Problem to solve: Please transcribe, word for word, the line containing "Given: Open the New Clients row arrow" and every line after it through the end of the records below, and nothing else.

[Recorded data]

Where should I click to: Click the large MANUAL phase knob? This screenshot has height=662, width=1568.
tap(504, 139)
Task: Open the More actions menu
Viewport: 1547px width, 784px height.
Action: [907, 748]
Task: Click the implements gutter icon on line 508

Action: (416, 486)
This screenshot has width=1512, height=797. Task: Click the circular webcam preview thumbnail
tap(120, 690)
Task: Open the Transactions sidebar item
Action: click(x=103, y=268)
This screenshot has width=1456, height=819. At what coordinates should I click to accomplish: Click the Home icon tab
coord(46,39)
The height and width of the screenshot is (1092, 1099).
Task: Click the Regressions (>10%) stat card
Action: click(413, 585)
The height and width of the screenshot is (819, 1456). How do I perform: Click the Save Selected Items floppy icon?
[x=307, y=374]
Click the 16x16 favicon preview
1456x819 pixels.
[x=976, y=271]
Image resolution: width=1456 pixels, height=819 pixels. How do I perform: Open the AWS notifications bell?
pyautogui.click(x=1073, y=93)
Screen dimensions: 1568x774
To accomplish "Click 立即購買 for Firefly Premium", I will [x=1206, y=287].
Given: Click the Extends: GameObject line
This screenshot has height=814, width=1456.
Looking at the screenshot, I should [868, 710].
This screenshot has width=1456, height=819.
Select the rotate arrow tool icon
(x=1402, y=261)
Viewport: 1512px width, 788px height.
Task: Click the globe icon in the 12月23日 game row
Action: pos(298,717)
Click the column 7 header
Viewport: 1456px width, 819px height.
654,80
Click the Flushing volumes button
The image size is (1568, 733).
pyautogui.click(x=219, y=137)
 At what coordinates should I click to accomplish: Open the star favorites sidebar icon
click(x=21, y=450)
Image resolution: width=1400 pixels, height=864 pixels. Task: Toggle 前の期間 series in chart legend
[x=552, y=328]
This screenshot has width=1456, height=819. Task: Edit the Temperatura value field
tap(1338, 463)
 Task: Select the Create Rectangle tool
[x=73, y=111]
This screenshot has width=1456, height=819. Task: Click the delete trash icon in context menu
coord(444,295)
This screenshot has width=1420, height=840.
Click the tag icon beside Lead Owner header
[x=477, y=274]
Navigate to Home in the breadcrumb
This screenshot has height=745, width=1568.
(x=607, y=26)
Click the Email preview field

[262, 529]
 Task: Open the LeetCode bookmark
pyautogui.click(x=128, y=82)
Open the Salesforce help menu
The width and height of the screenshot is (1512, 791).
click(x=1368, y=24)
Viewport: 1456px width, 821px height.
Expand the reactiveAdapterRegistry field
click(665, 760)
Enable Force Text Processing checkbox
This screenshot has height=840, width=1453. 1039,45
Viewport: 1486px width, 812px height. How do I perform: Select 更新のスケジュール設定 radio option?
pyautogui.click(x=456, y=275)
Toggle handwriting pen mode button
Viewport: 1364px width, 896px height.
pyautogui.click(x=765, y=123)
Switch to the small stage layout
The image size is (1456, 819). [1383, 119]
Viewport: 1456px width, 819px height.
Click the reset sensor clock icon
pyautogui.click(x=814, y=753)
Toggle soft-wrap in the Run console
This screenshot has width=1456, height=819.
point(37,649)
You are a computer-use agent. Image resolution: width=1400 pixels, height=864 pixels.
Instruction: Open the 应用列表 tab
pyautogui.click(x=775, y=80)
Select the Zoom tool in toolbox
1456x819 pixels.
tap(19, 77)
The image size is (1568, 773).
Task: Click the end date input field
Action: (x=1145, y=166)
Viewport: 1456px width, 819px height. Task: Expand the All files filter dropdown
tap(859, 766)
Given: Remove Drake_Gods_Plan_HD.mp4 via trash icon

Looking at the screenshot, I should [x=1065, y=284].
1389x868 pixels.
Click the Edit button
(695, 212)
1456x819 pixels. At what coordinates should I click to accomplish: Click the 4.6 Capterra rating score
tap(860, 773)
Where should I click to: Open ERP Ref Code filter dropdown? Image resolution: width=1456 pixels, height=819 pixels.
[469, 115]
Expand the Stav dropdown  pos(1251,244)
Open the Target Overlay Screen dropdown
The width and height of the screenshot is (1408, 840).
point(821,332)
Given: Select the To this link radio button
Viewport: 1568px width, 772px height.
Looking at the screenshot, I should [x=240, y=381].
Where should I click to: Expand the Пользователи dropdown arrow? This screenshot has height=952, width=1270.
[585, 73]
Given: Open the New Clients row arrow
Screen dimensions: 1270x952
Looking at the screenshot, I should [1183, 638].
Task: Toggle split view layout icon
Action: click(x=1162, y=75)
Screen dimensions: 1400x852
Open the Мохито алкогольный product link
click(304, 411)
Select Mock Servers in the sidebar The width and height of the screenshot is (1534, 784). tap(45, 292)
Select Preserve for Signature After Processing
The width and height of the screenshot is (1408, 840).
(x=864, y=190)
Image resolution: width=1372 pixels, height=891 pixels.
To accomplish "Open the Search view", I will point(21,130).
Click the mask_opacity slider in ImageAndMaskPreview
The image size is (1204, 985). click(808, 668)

Output for this task:
Given: Open the New Clients row arrow
Screen dimensions: 1270x952
Looking at the screenshot, I should [1183, 638].
Task: Toggle split view layout icon
Action: click(x=1162, y=75)
Screen dimensions: 1400x852
Open the Мохито алкогольный product link
click(304, 411)
Select Mock Servers in the sidebar The width and height of the screenshot is (1534, 784). tap(45, 292)
Select Preserve for Signature After Processing
The width and height of the screenshot is (1408, 840).
(x=864, y=190)
Image resolution: width=1372 pixels, height=891 pixels.
To accomplish "Open the Search view", I will point(21,130).
Click the mask_opacity slider in ImageAndMaskPreview
The image size is (1204, 985). click(808, 668)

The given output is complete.